Andrea Briotti

Personal information
- Date of birth: 2 May 1986 (age 39)
- Place of birth: Rome, Italy
- Height: 1.81 m (5 ft 11+1⁄2 in)
- Position: Defender

Youth career
- Roma

Senior career*
- Years: Team / Apps / (Gls)
- 2004–2006: Roma / 1 / (0)
- 2005–2006: → Napoli (loan) / 9 / (0)
- 2006–2009: Sassuolo / 0 / (0)
- 2007–2008: → Scafatese (loan) / 9 / (0)
- 2008–2009: → Carrarese (loan) / 17 / (0)
- 2009–2010: Viareggio / 21 / (0)
- 2010: Rodengo Saiano / 7 / (0)
- 2011: Savona / 7 / (1)
- 2011–2016: Astrea / 122 / (3)

International career
- 2002: Italy U16 / 3 / (1)
- 2002: Italy U17 / 5 / (0)
- 2004: Italy U19 / 1 / (0)

= Andrea Briotti =

Italian footballer (born 1986)

Andrea Briotti (born 2 May 1986) is an Italian retired footballer.

==Biography==
A native of Rome, Briotti started his career at AS Roma and received Italian youth teams call-up there. He played his only match at Serie A in April 2005, substituted Giuseppe Scurto in the 88 minute. The match ended in a 3–3 draw.
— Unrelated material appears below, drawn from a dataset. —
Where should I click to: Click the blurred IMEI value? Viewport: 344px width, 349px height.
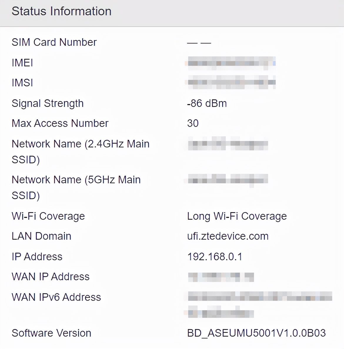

In August 2005, he was loaned to Napoli at Serie C1. He played for the Champion 9 times. In the next season he joined Sassuolo in a co-ownership deal. He failed to make any appearances and left for Scafatese and Carrarese of Serie C2 on loan.

On 2 July 2009, the club announced Briotti and teammate Michael Brini Ferri left for Viareggio permanently.

In 2010, he left for Rodengo Saiano and in January 2011 signed by Savona. From 2011 to 2016 he played for ASD Astrea, in the fourth and fifth divisions.